A partir de là, le Bureau d'enquêtes sur les événements de la Mer (BEA Mer) a défendu la piste d'un accident de pêche. Dans un rapport datant de novembre 2006, il liait l'accident à l'enfouissement du chalut dans une couche de sédiments et de vase, qui aurait créé un effet ventouse, faisant perdre sa stabilité au navire.

Selon cette hypothèse, le Bugaled Breizh se serait couché sur bâbord après une série d'erreurs humaines, aggravée par le non respect des consignes de sécurité. Le chalutier aurait ainsi sombré en deux à trois minutes.

Mais cette thèse a été rejetée par les familles des victimes car elle remettait en cause les compétences de l'équipage, décrit comme aguerri. Les proches des marins disparus privilégiaient de leur côté la piste d'un accrochage avec un sous-marin, notamment parce qu'elle avait été évoquée très tôt par les experts judiciaires.

Une «force exogène» impliquée ?

Ces derniers avaient en effet pointé l'intervention d'une «force exogène» puis expliqué le naufrage du Bugaled Breizh par «l'accrochage d'un sous-marin» avec le cable bâbord du chalut. Une thèse concordant avec le fait que les eaux du sud du Cap Lizard sont une zone d'exercices militaires britanniques.

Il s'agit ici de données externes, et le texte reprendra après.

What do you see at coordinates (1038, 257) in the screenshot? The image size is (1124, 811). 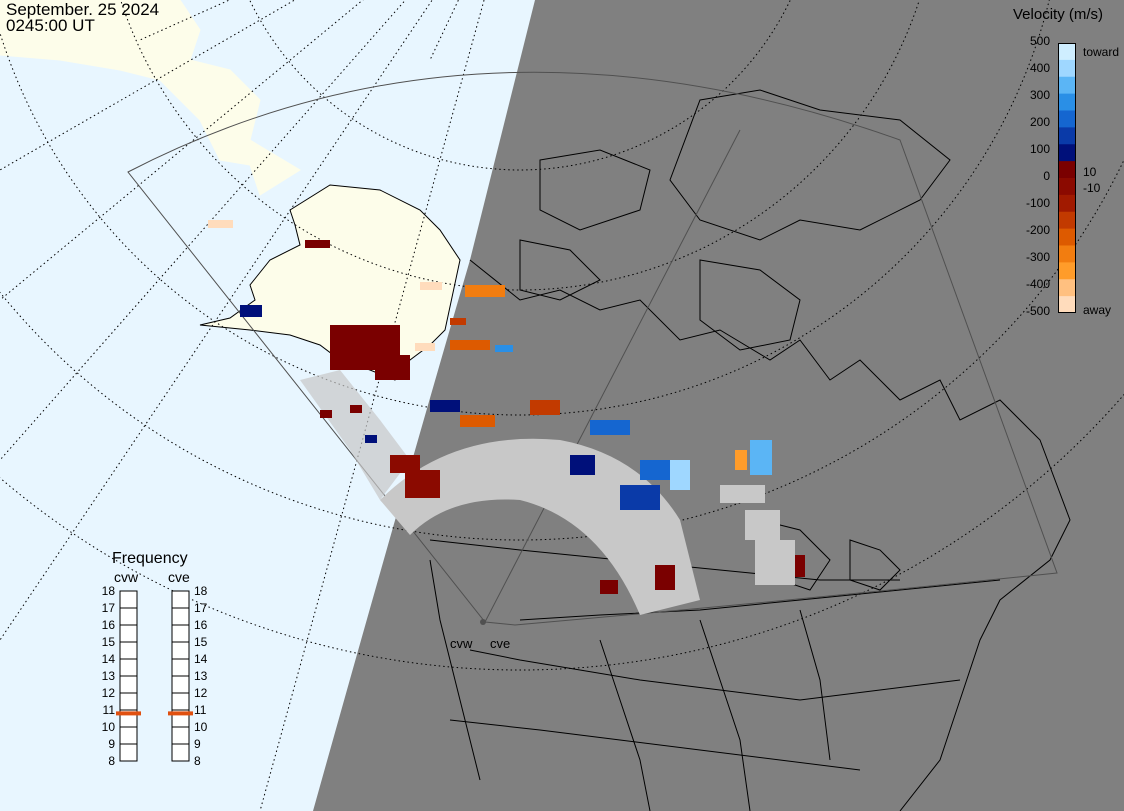 I see `colorbar-tick-label: -300` at bounding box center [1038, 257].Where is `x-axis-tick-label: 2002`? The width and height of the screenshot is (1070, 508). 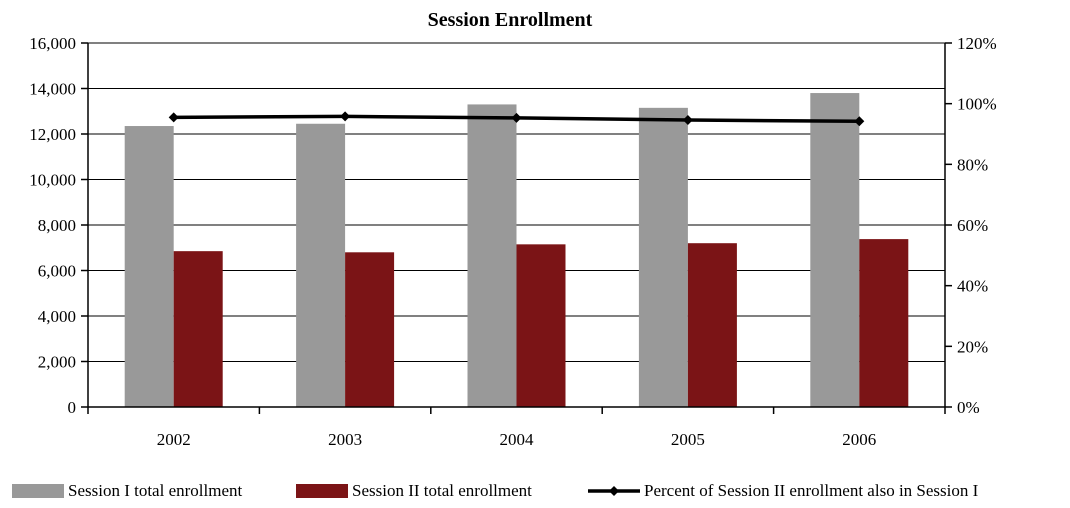
x-axis-tick-label: 2002 is located at coordinates (174, 440).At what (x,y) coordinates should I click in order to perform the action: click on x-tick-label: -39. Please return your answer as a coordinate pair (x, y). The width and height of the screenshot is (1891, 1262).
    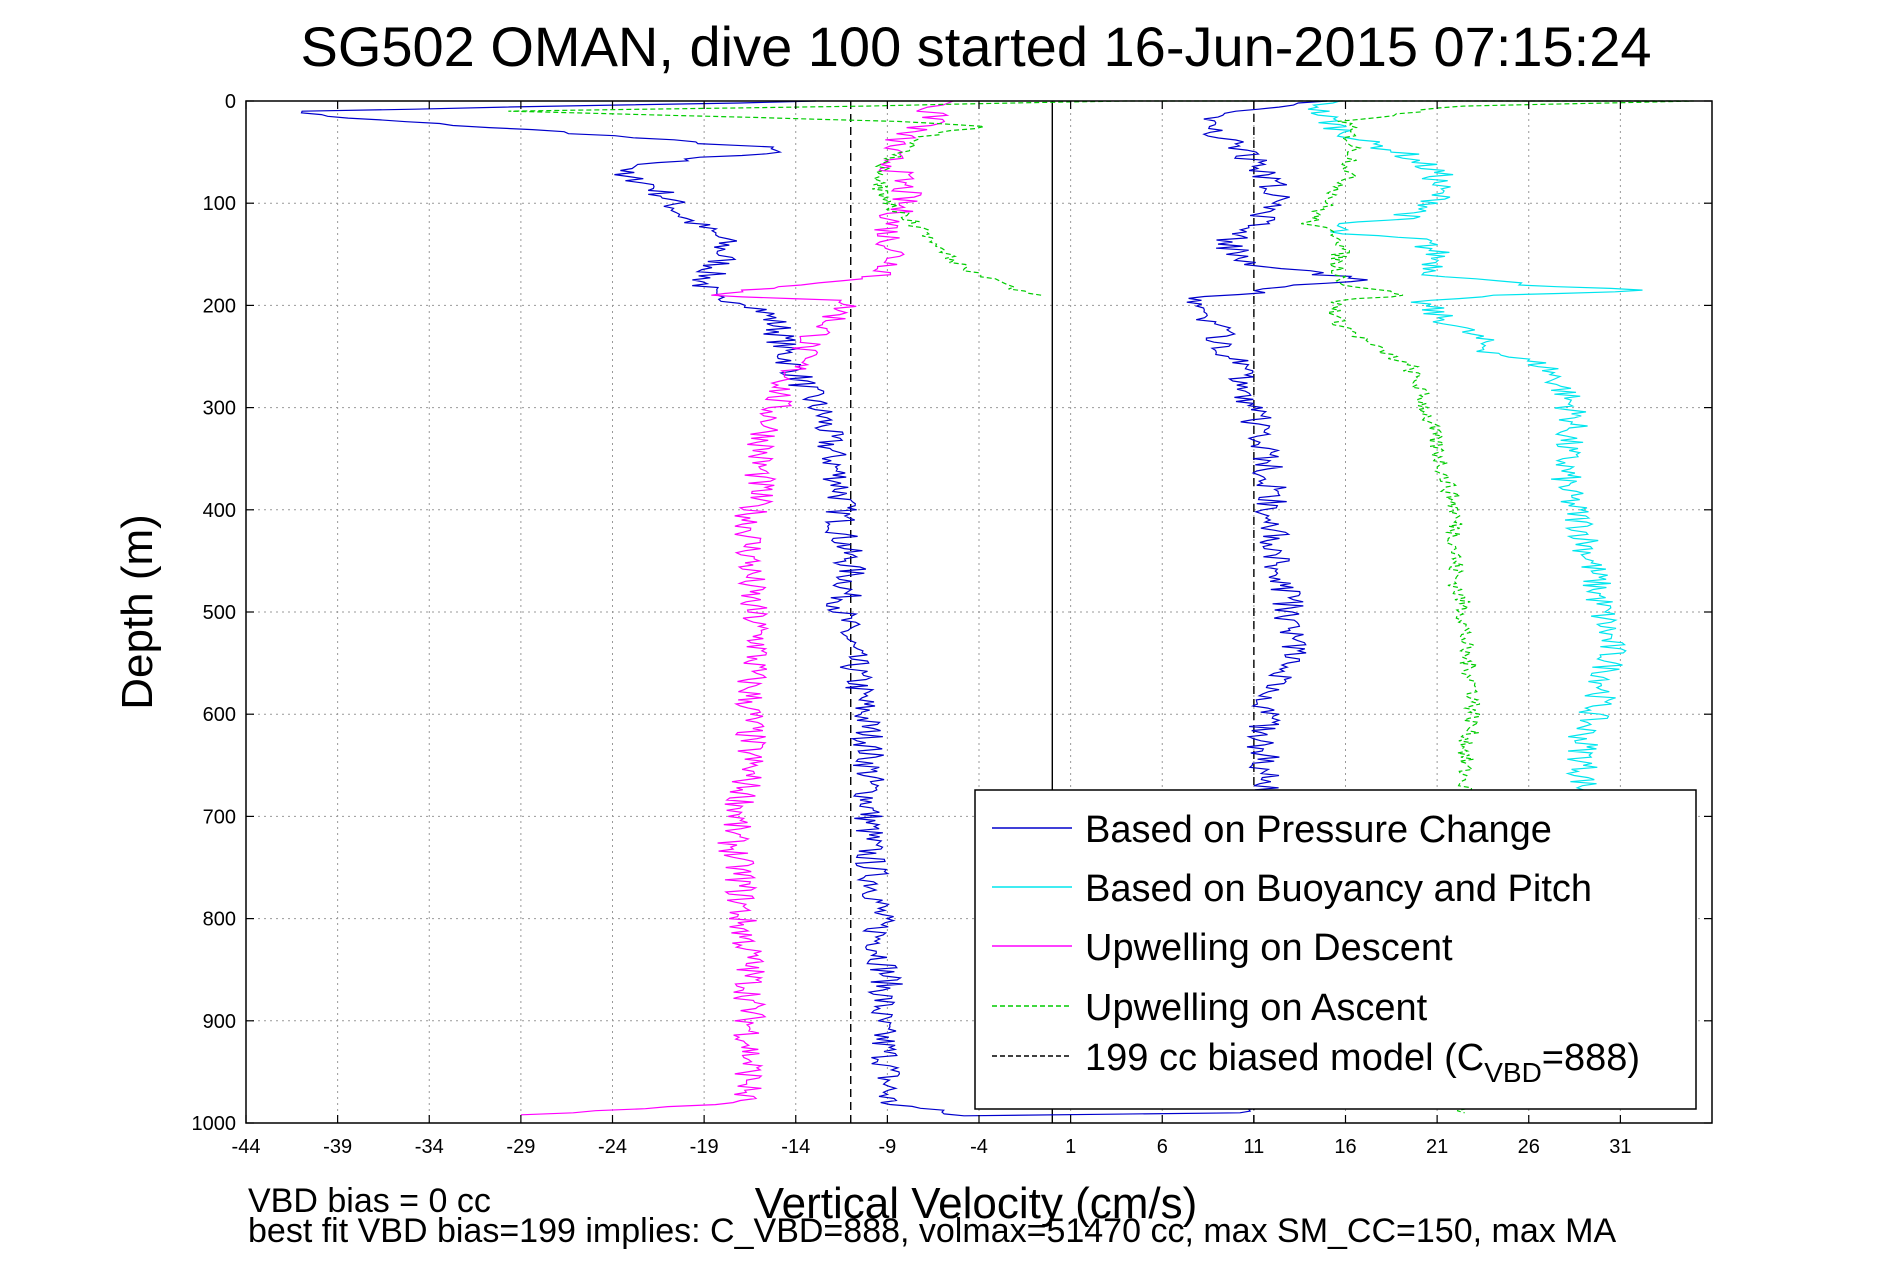
    Looking at the image, I should click on (338, 1147).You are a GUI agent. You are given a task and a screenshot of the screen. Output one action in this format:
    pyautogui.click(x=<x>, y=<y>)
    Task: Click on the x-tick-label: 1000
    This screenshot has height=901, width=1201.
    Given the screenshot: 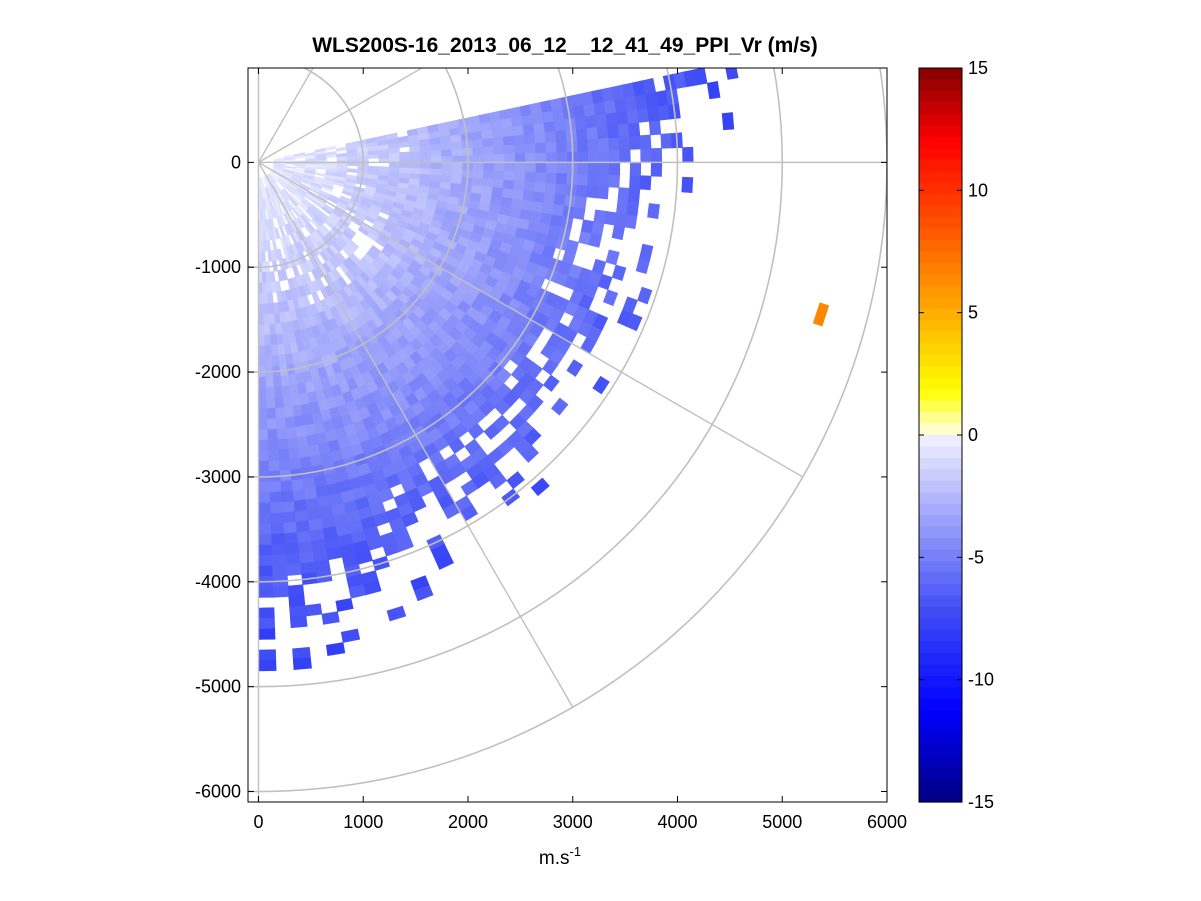 What is the action you would take?
    pyautogui.click(x=363, y=822)
    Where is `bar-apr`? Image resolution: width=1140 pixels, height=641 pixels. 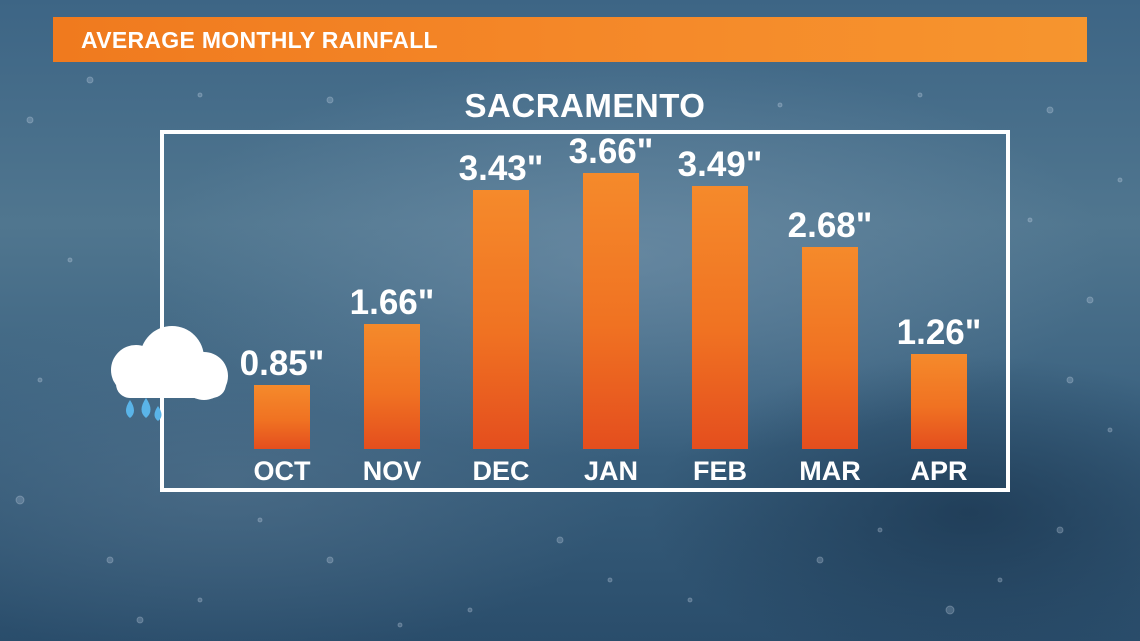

Une manœuvre, le «Thursday war», se déroulait justement le jour du naufrage et un autre exercice de l'Otan, «Aswex 04», devait également commencer le soir-même. Plusieurs sous-marins ont alors été suspectés à leur tour et notamment le néerlandais Dolfijn ou le Britannique HMS Turbulent. Un ancien amiral, devenu expert judiciaire, avait même évoqué la piste d'un sous-marin de l'US Navy en mission d'espionnage.

L'avocat de plusieurs familles de victimes, Me Christian Bergot, se souvient d'avoir «tout entendu» au cours de la procédure. «A chaque fois, il y a eu des espoirs. Et ces espoirs ont été douchés» puisque, faute d'élément probant, les juges d'instruction ont conclu l'enquête sur un non-lieu en mai 2014, sans écarter aucune des hypothèses restantes.

En novembre 2021, la justice britannique s'est quant à elle rangée du côté de la thèse de l'accident de pêche. Plus tard, au printemps 2023 et après 19 ans passés sur la base navale de Brest, l'épave du Bugaled Breizh, élément clé du dossier, a été démantelée.

Aujourd'hui «les délais de prescription sont expirés» et, selon Me Bergot, «il y a fort peu de chances que la procédure soit rouverte», même «s'il y avait un élément nouveau». Frappées d'une «grande résignation» les familles que l'avocat représentait «ont tourné la page». Seul Thierry Lemétayer, fils de Geroges, le chef mécanicien du Bugaled Breizh, estime que «l'affaire continue» et se dit «persuadé de connaître la vérité de [son] vivant».